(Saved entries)
• • • •

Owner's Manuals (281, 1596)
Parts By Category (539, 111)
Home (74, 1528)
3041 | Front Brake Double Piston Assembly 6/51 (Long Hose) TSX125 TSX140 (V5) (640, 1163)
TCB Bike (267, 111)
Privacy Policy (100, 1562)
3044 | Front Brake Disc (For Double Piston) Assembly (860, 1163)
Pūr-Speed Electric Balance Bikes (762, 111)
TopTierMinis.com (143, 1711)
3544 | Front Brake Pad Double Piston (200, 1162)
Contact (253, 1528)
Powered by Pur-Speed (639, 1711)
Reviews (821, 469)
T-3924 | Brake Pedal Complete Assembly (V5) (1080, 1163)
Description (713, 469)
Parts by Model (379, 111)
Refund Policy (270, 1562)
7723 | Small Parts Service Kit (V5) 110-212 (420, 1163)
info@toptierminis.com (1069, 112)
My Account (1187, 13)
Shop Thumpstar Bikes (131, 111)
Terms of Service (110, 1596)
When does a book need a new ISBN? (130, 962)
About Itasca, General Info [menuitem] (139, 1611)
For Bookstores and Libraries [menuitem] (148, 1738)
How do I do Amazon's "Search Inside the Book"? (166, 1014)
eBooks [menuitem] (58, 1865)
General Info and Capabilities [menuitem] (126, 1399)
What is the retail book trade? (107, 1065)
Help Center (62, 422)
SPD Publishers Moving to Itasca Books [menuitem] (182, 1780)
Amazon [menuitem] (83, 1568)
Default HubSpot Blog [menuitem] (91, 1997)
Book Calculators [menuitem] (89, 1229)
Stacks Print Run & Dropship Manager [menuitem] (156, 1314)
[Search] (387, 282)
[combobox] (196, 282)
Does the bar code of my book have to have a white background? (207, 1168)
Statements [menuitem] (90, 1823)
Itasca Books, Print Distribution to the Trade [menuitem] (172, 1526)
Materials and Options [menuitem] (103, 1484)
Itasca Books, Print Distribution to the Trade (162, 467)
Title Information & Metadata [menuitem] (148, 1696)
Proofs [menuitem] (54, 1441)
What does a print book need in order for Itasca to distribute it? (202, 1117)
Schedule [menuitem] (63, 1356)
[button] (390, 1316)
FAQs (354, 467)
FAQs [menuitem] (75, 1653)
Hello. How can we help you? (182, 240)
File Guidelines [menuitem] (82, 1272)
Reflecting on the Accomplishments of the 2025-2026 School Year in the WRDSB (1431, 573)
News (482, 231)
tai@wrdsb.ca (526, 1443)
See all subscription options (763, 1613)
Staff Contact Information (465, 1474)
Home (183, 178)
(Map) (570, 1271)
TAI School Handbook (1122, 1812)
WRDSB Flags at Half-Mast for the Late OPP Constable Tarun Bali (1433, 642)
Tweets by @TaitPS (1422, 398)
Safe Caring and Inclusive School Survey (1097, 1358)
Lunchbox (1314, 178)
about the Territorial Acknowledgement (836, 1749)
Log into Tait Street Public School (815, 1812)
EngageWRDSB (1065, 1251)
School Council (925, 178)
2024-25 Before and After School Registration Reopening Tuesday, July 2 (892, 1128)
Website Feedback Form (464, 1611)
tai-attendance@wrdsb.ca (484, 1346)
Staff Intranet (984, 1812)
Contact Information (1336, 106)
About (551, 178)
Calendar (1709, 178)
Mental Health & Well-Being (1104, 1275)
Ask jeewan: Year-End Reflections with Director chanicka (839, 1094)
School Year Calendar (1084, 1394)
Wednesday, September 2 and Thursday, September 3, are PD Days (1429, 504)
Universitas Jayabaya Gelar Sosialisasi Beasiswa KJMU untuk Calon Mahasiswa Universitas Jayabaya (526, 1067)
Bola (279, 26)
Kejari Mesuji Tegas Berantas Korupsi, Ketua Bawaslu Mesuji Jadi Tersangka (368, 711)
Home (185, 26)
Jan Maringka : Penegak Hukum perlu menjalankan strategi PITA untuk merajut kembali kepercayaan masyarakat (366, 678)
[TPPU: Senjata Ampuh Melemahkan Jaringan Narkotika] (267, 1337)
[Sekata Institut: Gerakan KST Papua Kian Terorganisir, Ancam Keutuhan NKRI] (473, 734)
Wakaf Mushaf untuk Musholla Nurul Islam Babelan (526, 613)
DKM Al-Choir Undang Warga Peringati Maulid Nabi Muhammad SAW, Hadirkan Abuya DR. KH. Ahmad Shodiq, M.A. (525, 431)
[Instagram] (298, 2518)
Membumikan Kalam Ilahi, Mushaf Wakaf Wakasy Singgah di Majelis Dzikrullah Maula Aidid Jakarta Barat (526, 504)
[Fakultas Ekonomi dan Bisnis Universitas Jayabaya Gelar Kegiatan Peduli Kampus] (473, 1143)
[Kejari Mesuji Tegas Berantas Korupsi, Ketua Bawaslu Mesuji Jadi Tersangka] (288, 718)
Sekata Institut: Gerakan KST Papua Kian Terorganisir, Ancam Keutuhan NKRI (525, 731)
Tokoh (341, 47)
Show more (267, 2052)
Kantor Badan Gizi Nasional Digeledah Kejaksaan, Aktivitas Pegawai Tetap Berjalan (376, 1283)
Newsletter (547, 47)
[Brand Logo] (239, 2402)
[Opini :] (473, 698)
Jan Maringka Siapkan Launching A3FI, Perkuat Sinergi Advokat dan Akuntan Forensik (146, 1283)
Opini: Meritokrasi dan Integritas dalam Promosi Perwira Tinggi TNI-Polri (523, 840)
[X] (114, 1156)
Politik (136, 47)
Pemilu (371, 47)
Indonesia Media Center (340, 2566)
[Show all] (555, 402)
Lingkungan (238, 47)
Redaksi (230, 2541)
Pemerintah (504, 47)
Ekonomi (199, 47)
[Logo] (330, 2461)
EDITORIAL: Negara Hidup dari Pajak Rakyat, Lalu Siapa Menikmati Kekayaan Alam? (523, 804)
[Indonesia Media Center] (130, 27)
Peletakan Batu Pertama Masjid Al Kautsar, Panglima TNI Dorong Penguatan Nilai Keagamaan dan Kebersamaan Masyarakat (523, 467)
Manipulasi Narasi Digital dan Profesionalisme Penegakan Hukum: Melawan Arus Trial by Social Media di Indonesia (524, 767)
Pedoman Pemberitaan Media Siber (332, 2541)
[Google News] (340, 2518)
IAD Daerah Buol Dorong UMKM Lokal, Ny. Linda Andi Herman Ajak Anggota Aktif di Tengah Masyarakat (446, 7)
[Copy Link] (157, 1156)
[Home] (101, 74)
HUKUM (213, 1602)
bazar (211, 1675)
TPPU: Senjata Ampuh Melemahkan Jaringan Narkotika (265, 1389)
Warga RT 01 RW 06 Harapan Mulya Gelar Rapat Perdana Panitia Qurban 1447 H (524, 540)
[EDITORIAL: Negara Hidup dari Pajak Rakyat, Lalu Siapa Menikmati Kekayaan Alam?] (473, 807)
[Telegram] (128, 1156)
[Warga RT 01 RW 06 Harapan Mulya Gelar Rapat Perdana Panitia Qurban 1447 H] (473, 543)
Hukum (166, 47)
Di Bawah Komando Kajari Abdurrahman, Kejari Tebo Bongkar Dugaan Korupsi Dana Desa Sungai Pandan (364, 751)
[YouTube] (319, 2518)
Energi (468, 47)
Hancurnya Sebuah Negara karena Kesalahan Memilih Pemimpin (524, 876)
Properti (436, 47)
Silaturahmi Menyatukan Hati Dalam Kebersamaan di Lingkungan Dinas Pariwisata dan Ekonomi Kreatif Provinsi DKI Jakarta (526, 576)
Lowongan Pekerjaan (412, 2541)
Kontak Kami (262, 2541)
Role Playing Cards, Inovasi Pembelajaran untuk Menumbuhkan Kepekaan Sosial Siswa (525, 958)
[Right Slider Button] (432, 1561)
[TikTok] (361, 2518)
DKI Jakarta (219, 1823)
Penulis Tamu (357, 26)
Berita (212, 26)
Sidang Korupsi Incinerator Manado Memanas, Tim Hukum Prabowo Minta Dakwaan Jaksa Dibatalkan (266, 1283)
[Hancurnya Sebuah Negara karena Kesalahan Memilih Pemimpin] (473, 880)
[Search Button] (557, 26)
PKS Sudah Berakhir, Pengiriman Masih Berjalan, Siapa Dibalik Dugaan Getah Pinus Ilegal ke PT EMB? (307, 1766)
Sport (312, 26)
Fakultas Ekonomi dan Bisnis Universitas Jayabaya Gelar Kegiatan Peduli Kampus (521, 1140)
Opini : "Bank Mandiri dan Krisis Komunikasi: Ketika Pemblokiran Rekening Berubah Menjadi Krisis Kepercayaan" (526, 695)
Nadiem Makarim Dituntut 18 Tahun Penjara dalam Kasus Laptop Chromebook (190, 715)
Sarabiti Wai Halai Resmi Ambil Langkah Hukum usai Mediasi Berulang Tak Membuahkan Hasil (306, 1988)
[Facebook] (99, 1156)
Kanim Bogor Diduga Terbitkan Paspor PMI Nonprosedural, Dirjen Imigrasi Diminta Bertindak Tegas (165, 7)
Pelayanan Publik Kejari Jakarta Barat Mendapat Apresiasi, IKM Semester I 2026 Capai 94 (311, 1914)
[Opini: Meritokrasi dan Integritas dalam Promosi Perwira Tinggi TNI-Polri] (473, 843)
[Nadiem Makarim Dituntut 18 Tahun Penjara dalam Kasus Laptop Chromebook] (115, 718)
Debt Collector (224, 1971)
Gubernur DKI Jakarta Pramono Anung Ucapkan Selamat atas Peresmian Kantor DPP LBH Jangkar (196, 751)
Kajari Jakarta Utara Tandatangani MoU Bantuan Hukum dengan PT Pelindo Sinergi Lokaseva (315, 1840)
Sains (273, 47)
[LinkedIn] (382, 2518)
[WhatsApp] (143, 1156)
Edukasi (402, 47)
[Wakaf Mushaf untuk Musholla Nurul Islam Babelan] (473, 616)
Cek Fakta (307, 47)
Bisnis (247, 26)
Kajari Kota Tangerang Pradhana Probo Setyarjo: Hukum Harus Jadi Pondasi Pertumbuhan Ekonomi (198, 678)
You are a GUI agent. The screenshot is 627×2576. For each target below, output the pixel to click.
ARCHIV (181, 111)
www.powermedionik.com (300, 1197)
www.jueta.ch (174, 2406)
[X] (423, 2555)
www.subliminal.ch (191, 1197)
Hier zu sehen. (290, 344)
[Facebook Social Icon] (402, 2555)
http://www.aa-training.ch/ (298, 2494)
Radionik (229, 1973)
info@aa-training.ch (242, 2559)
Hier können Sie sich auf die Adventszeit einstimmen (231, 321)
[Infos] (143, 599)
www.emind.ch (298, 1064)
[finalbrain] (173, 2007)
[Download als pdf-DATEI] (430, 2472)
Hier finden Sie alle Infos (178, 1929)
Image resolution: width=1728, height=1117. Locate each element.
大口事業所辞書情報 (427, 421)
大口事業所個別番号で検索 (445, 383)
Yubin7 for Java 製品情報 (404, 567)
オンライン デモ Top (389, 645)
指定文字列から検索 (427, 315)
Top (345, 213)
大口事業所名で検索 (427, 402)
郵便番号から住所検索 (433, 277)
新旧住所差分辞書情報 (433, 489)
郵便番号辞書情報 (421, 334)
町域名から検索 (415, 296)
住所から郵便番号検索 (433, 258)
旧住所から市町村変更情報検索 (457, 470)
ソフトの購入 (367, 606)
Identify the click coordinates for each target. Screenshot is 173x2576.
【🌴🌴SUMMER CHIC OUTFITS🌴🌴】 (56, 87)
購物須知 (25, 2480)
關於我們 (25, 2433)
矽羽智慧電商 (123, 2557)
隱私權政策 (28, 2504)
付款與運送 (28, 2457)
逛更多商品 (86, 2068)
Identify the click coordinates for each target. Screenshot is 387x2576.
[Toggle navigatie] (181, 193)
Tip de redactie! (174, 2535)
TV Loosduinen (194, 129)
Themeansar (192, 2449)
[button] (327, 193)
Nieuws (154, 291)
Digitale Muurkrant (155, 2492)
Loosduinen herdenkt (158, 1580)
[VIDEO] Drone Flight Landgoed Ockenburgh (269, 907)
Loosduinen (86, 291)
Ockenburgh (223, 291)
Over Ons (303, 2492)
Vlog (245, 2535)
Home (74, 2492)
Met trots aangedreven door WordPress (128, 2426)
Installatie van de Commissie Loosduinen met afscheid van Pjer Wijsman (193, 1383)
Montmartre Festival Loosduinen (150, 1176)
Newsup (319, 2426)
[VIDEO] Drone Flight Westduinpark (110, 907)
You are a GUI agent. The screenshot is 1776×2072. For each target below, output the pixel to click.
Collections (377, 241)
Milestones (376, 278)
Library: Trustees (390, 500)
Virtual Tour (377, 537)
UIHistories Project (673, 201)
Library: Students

• • • •

PROMPT. Output the data exactly, from the first line through the line that holds "TAI School Handbook (1122, 1812)", so that no later line appears.

SOLUTION FOR THIS TASK.
Owner's Manuals (281, 1596)
Parts By Category (539, 111)
Home (74, 1528)
3041 | Front Brake Double Piston Assembly 6/51 (Long Hose) TSX125 TSX140 (V5) (640, 1163)
TCB Bike (267, 111)
Privacy Policy (100, 1562)
3044 | Front Brake Disc (For Double Piston) Assembly (860, 1163)
Pūr-Speed Electric Balance Bikes (762, 111)
TopTierMinis.com (143, 1711)
3544 | Front Brake Pad Double Piston (200, 1162)
Contact (253, 1528)
Powered by Pur-Speed (639, 1711)
Reviews (821, 469)
T-3924 | Brake Pedal Complete Assembly (V5) (1080, 1163)
Description (713, 469)
Parts by Model (379, 111)
Refund Policy (270, 1562)
7723 | Small Parts Service Kit (V5) 110-212 (420, 1163)
info@toptierminis.com (1069, 112)
My Account (1187, 13)
Shop Thumpstar Bikes (131, 111)
Terms of Service (110, 1596)
When does a book need a new ISBN? (130, 962)
About Itasca, General Info [menuitem] (139, 1611)
For Bookstores and Libraries [menuitem] (148, 1738)
How do I do Amazon's "Search Inside the Book"? (166, 1014)
eBooks [menuitem] (58, 1865)
General Info and Capabilities [menuitem] (126, 1399)
What is the retail book trade? (107, 1065)
Help Center (62, 422)
SPD Publishers Moving to Itasca Books [menuitem] (182, 1780)
Amazon [menuitem] (83, 1568)
Default HubSpot Blog [menuitem] (91, 1997)
Book Calculators [menuitem] (89, 1229)
Stacks Print Run & Dropship Manager [menuitem] (156, 1314)
[Search] (387, 282)
[combobox] (196, 282)
Does the bar code of my book have to have a white background? (207, 1168)
Statements [menuitem] (90, 1823)
Itasca Books, Print Distribution to the Trade [menuitem] (172, 1526)
Materials and Options [menuitem] (103, 1484)
Itasca Books, Print Distribution to the Trade (162, 467)
Title Information & Metadata [menuitem] (148, 1696)
Proofs [menuitem] (54, 1441)
What does a print book need in order for Itasca to distribute it? (202, 1117)
Schedule [menuitem] (63, 1356)
[button] (390, 1316)
FAQs (354, 467)
FAQs [menuitem] (75, 1653)
Hello. How can we help you? (182, 240)
File Guidelines [menuitem] (82, 1272)
Reflecting on the Accomplishments of the 2025-2026 School Year in the WRDSB (1431, 573)
News (482, 231)
tai@wrdsb.ca (526, 1443)
See all subscription options (763, 1613)
Staff Contact Information (465, 1474)
Home (183, 178)
(Map) (570, 1271)
TAI School Handbook (1122, 1812)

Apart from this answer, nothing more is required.